By Rabbi Brad Horwitz
[This is the sixth in a weekly series “When and how does effective leadership make a true difference?” written by alumni, staff, and faculty of the William Davidson Graduate School of Jewish Education of The Jewish Theological Seminary.]
When God calls out to Abraham during the akeidah, Abraham says “Heneni.” When God calls to Moses at the burning bush, Moses says “Heneni.” In fact when God calls out to several of our Jewish ancestors and prophets, the first and immediate response is often “Heneni (Here I am).” These past leaders of the Jewish people did not have technological aids like email, phone, text, and fax to communicate, but, yet, when God called, they responded fully in a timely and instantaneous way, willing to listen and serve.
To me the concept of Heneni is critical to effective leadership. The first step is simply answering the call for assistance. But to me Heneni means much more; it is about being present in the moment, fully dedicating oneself to the person or matter at hand, with singular focus and zero distraction. When we are truly present for other people, they feel valued and strong relationships are formed. We develop partners in our holy work to serve the Jewish community.
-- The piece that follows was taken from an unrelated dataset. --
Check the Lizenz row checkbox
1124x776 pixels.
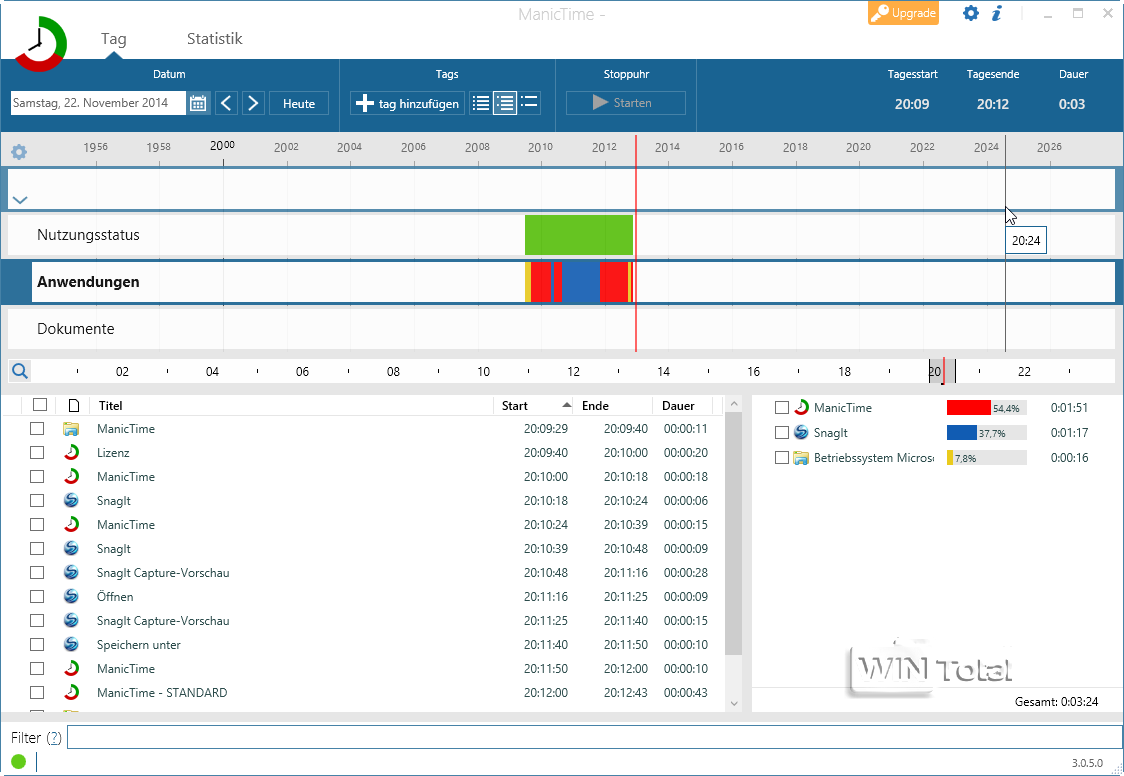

One aspect of this Heneni concept that often gets overlooked is the notion of responding to other people in a timely manner. I would like to believe that some of my success as a leader over the past 10 years as the director of Jewish Engagement & Adult Programs at the St. Louis Jewish Community Center is a reflection of timely follow-through with my colleagues, students, participants, and community. As a leader, I try to respond to people’s needs, questions, and thoughts in a way that makes them feel like they are created b’tzelem elohim (in God’s image), with thoughtful, substantial responses so it’s clear I’m not rushing the encounter with quick answers that may suggest I am not fully engaged.
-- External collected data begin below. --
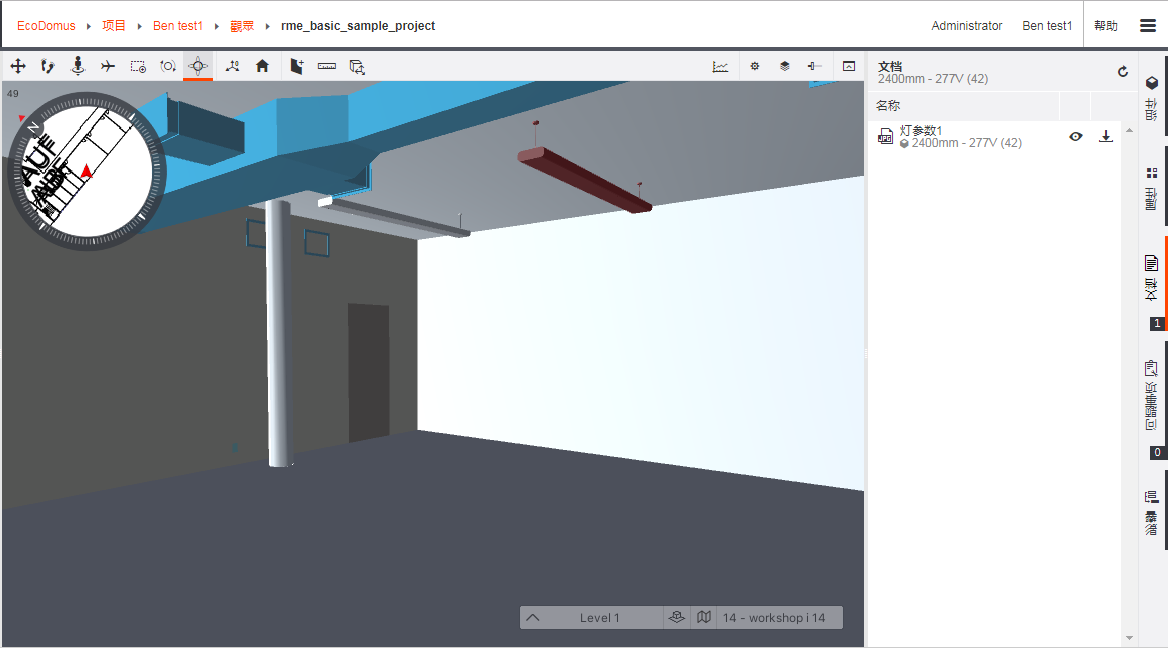Open the section plane tool
Viewport: 1168px width, 648px height.
(297, 66)
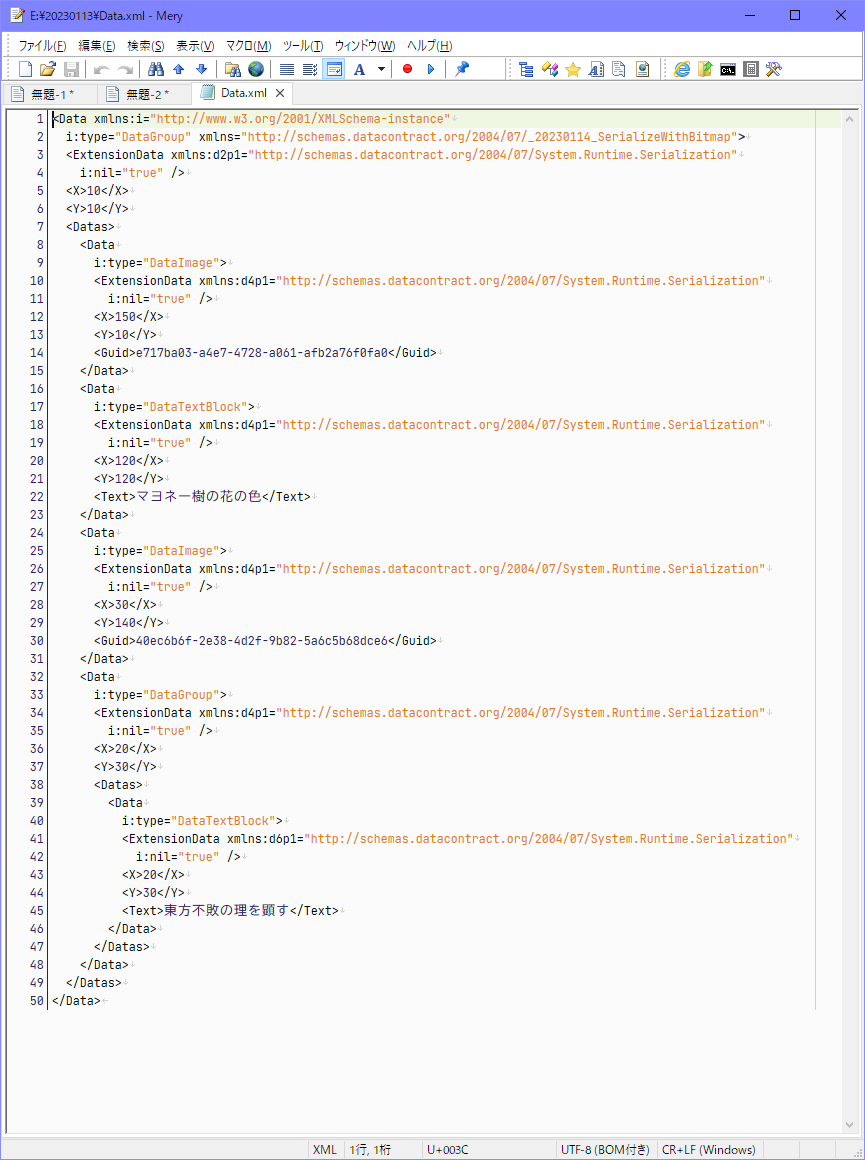This screenshot has height=1160, width=865.
Task: Open editor options with tools icon
Action: pyautogui.click(x=773, y=68)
Yes, this means giving other people undivided attention when in their physical presence during meetings, at programs and events, in the classroom, or sitting in my office. However, no less important is what we do as leaders when people are not physically in our midst. This means returning phone calls and emails within 24 hours (Shabbat and holidays excluded, of course; we are commanded to and need our rest), even if we don’t have the answer yet to someone’s question or a solution to their problem. It means adhering to deadlines in our work and being proactively transparent if we struggle to meet them. Most importantly it means exceeding people’s expectations by delivering on promises and work early, whenever possible.
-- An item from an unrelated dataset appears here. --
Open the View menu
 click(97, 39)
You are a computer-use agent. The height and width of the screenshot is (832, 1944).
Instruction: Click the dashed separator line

Timeliness in communication is not something that gets a lot of attention because it may be overstating the obvious. Yet we all know and experience firsthand that many people are not good at follow through and some may take days or weeks to respond to emails or phone messages. When people are slow to respond or forget to respond, it is hard to trust and depend on these folks. As leaders, if we want to develop relationships and rapport with our community so that they rally around our visions and missions, it is critical that we become experts at timely, thoughtful, and substantive communication and follow through. I often reflect on the fact that current technology enhances our ability to communicate with people near and far, but these tools do not guarantee anything. It is our responsibility as Jewish educators and leaders to take advantage of these tools – but at the same time, not be distracted by them, hiding behind our phones, tablets, and laptops. Whether it be God or anyone else, the next time someone calls, texts, or sends an email, let us all say, “Heneni,” and let us respond in a timely way that thoroughly communicates our commitment to the deeper meaning of also being fully present.
Rabbi Brad Horwitz is director of Jewish Engagement and Adult Programs at the St. Louis JCC. He received his rabbinic ordination from The Rabbinical School and MA in Jewish Education from the William Davidson Graduate School of Jewish Education of The Jewish Theological Seminary. He is also an alumnus of the Day School Leadership Training Institute (DSLTI) at The Davidson School.